Sure, 'anti is ok' as long as we know what the implications are, what the
weight of the evidence is, what the validitity (sp?) is.
Eric wrote lots of good stuff, among it:
> Textbooks |_____\ These things, seems to me, are mechanisms for
> Protocols | / defining limits, for closing systems in order...
> ...to facilitate the illusion of control and definite knowledge. It's a
> fine illusion to facilitate. It's the illusion upon which the academy as
> we know it is founded. All I want to assert, really, is that there are
> other illusions that are perfectly fine to operate under, including the
> notion that we can learn more by making less effort to control the
Fair enough, but we have to nonetheless consider the implications of
these less than controlled variable situations. Now, I am not
advocating a sort of quantitative research that rules out ethnography or
teacher-based research or other models-- not by a long shot-- but there
are problems with these methods in terms of applicability to other
situations. Which is fine, but it's something we can't forget because
considering how things could be done differently in other situations
based on a generalization of some studied or experimental situation is
one of the primary purposes of research.
Which leads us back to the "why ask why" question. There might be a lot
of different questions about research and there are certainly many
different ways of approaching research, but this lack of goal and/or
this "doing it because we can" approach isn't very satisfying to me
personally. I mean, we could (should?) give our students beer,
sing them songs, make them play with crayons, teach them to juggle, send
them to the park, etc., etc, all in the hope (feeling?) that it might
improve their writing or prewriting or outlook on life in general. That
might be good fun, but that isn't research per se. It might be
"valuable" in some sense, but that's another question too.

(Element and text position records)
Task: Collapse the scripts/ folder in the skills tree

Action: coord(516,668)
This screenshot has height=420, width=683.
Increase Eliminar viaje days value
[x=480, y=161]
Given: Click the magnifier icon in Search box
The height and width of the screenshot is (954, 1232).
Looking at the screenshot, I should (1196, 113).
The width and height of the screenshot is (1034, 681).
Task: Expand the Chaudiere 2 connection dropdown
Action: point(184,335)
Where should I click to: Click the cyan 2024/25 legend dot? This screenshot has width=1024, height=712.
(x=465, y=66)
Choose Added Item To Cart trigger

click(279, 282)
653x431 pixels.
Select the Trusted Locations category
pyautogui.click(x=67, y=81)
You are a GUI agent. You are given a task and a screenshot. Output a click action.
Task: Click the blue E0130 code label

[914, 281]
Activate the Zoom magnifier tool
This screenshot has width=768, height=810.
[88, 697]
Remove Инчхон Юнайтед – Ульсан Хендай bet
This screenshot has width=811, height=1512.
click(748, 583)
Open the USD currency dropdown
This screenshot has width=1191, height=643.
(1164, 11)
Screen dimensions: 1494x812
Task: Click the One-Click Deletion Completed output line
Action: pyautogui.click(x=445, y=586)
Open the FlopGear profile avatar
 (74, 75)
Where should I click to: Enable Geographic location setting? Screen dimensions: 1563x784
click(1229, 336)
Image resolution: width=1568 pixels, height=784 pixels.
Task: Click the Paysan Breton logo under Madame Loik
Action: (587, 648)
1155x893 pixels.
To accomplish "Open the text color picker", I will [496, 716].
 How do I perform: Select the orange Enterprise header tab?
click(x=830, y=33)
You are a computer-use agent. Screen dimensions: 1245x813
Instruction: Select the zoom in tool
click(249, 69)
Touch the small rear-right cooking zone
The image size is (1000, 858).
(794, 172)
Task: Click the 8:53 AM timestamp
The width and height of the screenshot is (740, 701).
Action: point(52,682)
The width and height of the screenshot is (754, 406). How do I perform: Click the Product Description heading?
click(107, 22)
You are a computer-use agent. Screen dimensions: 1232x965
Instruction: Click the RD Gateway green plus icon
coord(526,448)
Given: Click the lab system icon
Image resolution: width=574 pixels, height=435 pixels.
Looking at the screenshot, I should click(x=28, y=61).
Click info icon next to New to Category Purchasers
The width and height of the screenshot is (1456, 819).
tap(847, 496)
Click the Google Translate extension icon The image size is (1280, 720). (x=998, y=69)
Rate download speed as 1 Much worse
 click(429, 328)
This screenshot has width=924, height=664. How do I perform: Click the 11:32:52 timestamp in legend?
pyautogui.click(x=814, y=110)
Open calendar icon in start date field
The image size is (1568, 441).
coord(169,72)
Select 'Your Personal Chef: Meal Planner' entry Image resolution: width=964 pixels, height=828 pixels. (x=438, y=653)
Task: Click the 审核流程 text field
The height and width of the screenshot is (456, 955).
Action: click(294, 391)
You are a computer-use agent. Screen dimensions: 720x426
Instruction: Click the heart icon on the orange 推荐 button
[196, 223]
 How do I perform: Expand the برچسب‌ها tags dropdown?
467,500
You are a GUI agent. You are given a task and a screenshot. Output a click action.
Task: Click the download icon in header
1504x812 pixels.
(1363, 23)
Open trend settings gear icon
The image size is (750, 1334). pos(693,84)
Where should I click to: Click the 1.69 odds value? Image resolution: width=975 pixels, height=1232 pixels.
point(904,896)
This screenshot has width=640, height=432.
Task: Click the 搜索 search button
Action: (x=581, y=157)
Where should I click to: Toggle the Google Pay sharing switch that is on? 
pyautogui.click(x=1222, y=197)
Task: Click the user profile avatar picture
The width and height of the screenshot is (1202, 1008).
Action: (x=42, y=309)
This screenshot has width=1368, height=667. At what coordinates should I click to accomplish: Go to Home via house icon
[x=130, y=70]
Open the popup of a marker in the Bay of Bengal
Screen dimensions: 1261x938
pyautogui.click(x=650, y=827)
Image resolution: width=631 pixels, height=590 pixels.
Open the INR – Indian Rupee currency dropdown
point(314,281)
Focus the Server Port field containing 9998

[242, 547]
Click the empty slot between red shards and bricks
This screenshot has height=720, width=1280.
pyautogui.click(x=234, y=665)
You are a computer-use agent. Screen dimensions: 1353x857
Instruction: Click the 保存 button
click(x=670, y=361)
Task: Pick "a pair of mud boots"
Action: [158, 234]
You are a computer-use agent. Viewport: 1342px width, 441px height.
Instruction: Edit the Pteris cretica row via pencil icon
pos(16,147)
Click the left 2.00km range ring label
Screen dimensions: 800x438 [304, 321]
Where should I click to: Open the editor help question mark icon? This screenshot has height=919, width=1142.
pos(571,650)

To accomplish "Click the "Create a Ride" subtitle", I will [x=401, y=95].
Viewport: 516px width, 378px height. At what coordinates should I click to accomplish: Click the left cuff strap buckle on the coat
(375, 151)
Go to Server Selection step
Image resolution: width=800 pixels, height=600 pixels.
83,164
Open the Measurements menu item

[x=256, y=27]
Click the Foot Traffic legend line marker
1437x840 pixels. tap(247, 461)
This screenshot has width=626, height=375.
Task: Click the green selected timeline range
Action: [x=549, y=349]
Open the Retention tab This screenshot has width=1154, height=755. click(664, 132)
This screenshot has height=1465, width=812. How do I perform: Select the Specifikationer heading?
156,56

Exercise 1:
Using the passage on research, decide whether each statement below agrees with it. Answer yes or no for each and quote the deciding words.
(a) The writer advocates a kind of quantitative research that excludes ethnography.
(b) The writer regards generalizing from a studied situation to other situations as one of the primary purposes of research.
(c) The writer considers giving students beer and singing them songs to be research per se.
Exercise 2: Arrange the stretch of the records from the line containing "will [x=401, y=95]." through the line containing "Open the Retention" as a JSON list of strings, one string per line. Leave out blank lines.

Worked solution 1:
(a) No: "I am not advocating a sort of quantitative research that rules out ethnography or teacher-based research or other models"
(b) Yes: "considering how things could be done differently in other situations based on a generalization of some studied or experimental situation is one of the primary purposes of research."
(c) No: "That might be good fun, but that isn't research per se."

Worked solution 2:
[
  "To accomplish \"Click the \"Create a Ride\" subtitle\", I will [x=401, y=95].",
  "Viewport: 516px width, 378px height. At what coordinates should I click to accomplish: Click the left cuff strap buckle on the coat",
  "(375, 151)",
  "Go to Server Selection step",
  "Image resolution: width=800 pixels, height=600 pixels.",
  "83,164",
  "Open the Measurements menu item",
  "[x=256, y=27]",
  "Click the Foot Traffic legend line marker",
  "1437x840 pixels. tap(247, 461)",
  "This screenshot has width=626, height=375.",
  "Task: Click the green selected timeline range",
  "Action: [x=549, y=349]",
  "Open the Retention tab This screenshot has width=1154, height=755. click(664, 132)"
]